In the copy, include no images, and repeat each entry precisely as written.

[Screenshot grounding data]
● ● ● ● ● ● ●

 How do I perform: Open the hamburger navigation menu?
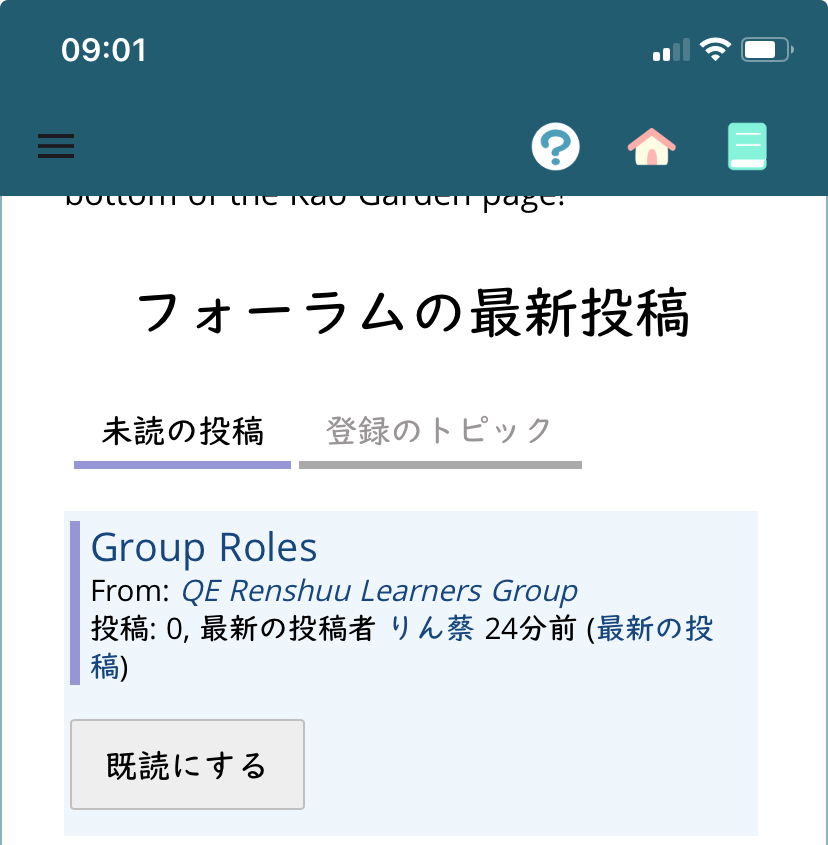click(x=56, y=146)
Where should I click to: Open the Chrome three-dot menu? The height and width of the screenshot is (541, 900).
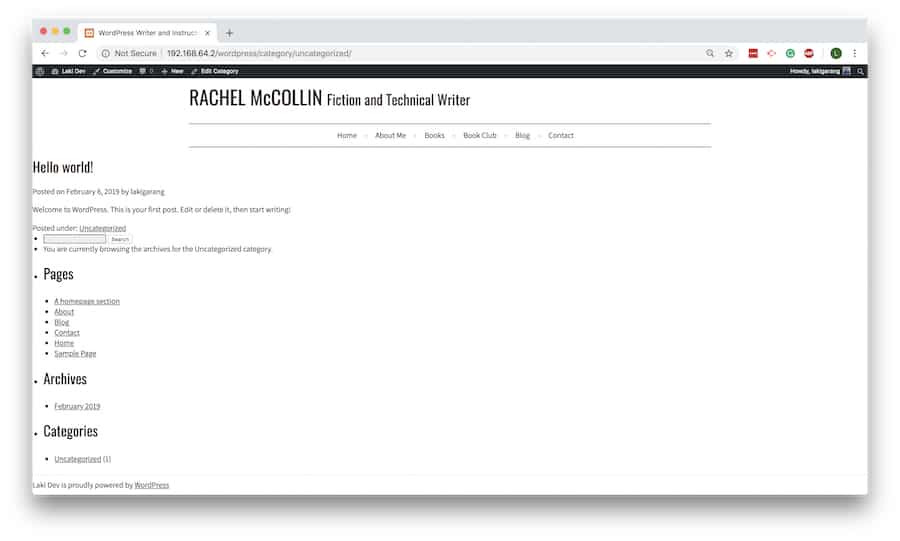pos(855,53)
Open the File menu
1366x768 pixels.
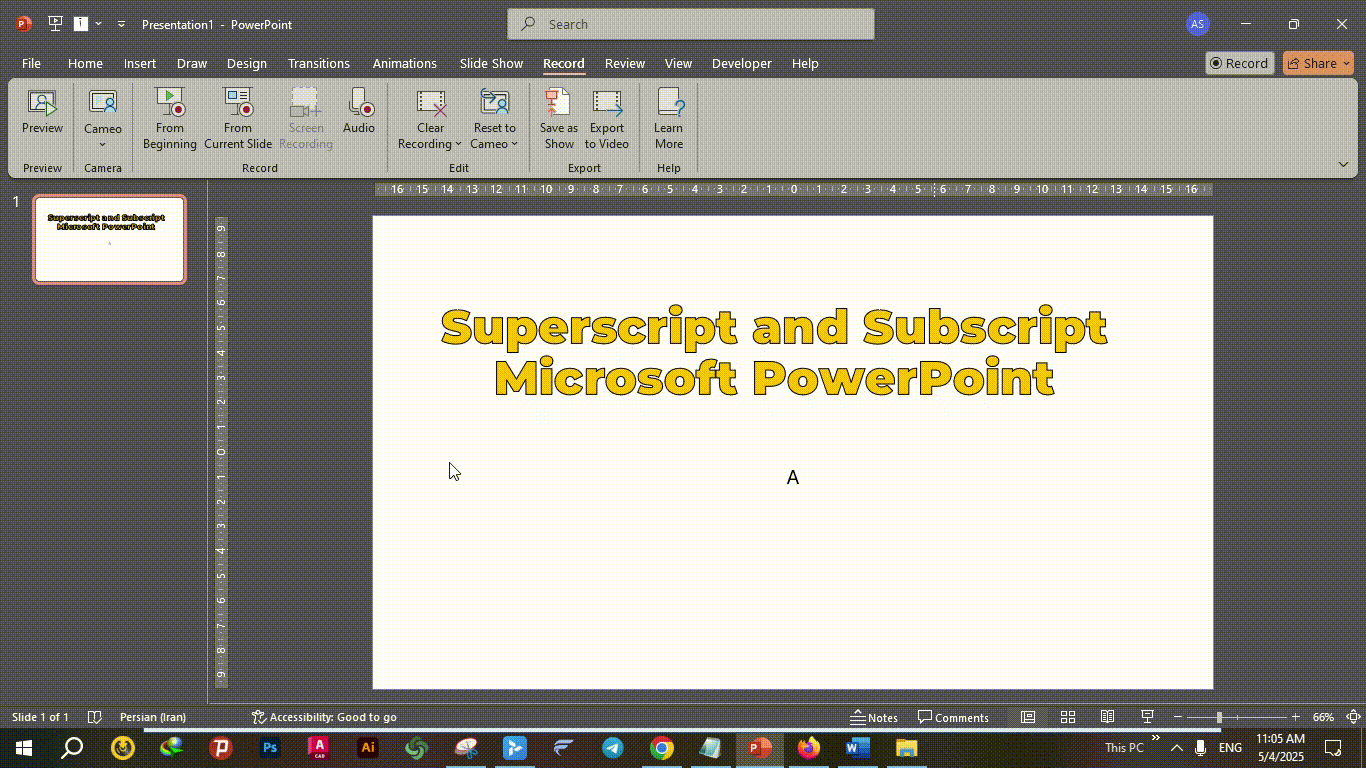coord(31,63)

● ● ● ● ● ● ●

:: Expected output ::
 How do I perform: Open the hamburger navigation menu?
click(x=56, y=146)
Where should I click to: Open the Chrome three-dot menu? The height and width of the screenshot is (541, 900).
pos(855,53)
Open the File menu
1366x768 pixels.
coord(31,63)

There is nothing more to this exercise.